進退窮まっている様な、今の状況。出来たら助けて頂きたいものです。

 しかしながら、こんな寒い時期に出掛ける人なんてほとんどおらず、ましてや空を飛ぶ方なんてごく少数。思わず泣きたくなってきます。

 

 まぁ、泣いた所で涙すら凍ってしまいそうですし、泣き出しても到底状況が変化するとは思えません。
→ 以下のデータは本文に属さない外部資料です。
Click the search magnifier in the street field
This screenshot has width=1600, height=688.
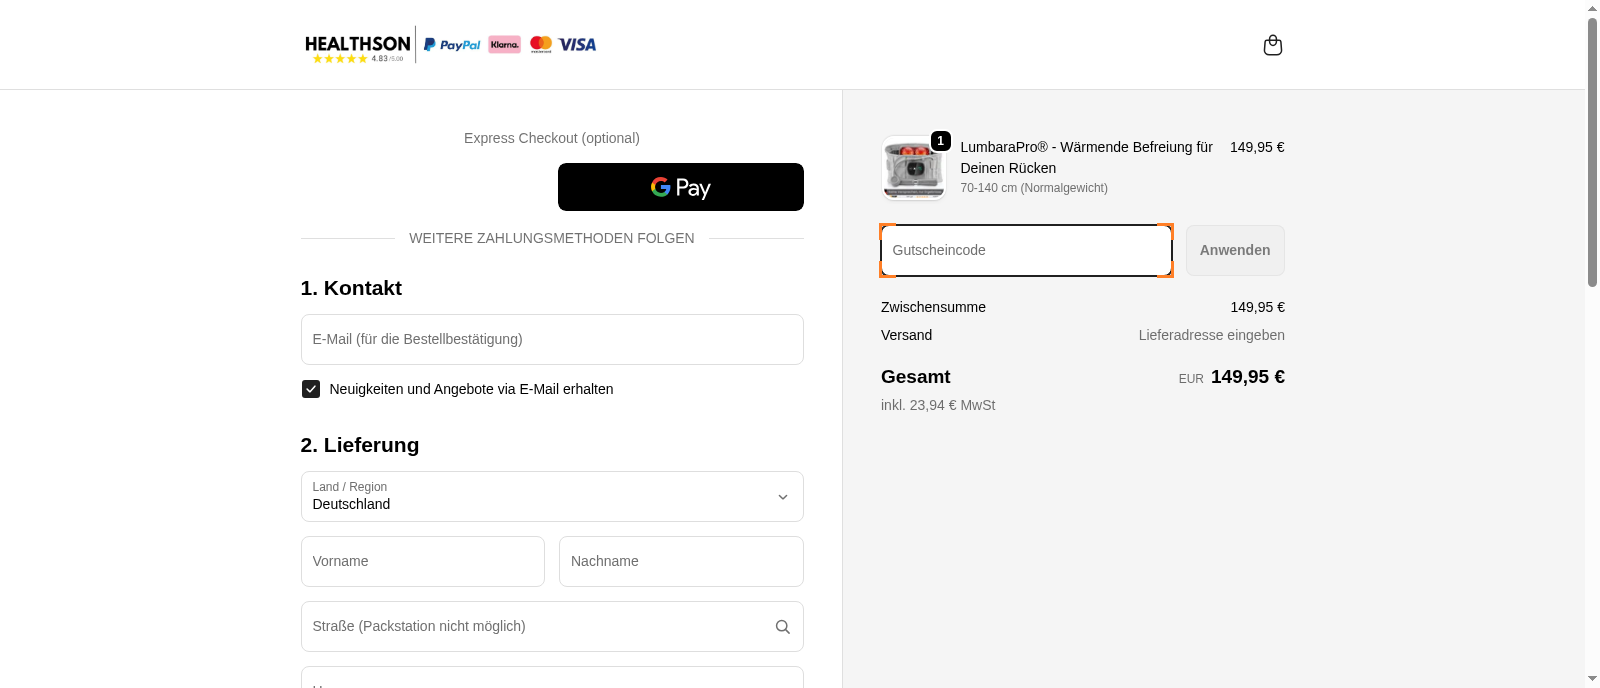coord(782,626)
 こうなってしまってはやるしかないと肚を決め、私に出来る事をやりましょうか。私は先程からの努力の副産物を片手に集め始めました。

 

 レティさんと咲夜さんの戦闘ではございますが、始めは咲夜さんが押しておりました。

 時を操り、色んな場所に現れては、刃物を大量に投げつける。初見のレティさんは何が起きているのか、わからず困惑している内にガンガンと押していきました。

 もう、私の助太刀は要らないのではないかという位の勢いでございましたが、しかしながら相手にしているのは私よりも遥か格上。一筋縄ではいきません。

 

「ふふっ、やるわね」

 

 そんな一言を呟いたレティさん。彼女は何かを思いついたようで、びょうびょうと、更に容赦ない冷気を振りまきました。

 空気すらもカチコチ凍る攻撃は、容赦無く私たちに突き刺さります。人間である咲夜さんはもちろん、妖怪の私すらも凍ってしまいそうなそんな冷気。 

 

「……っ!?」

「これはっ……」

 

 咲夜さんも私も空気が変わった事に気づきおのおのの反応を示します。

 当然それだけには収まらず、影響が出始める。それは劇的なものでは無く、真綿で締めるようにじわじわと進行していきました。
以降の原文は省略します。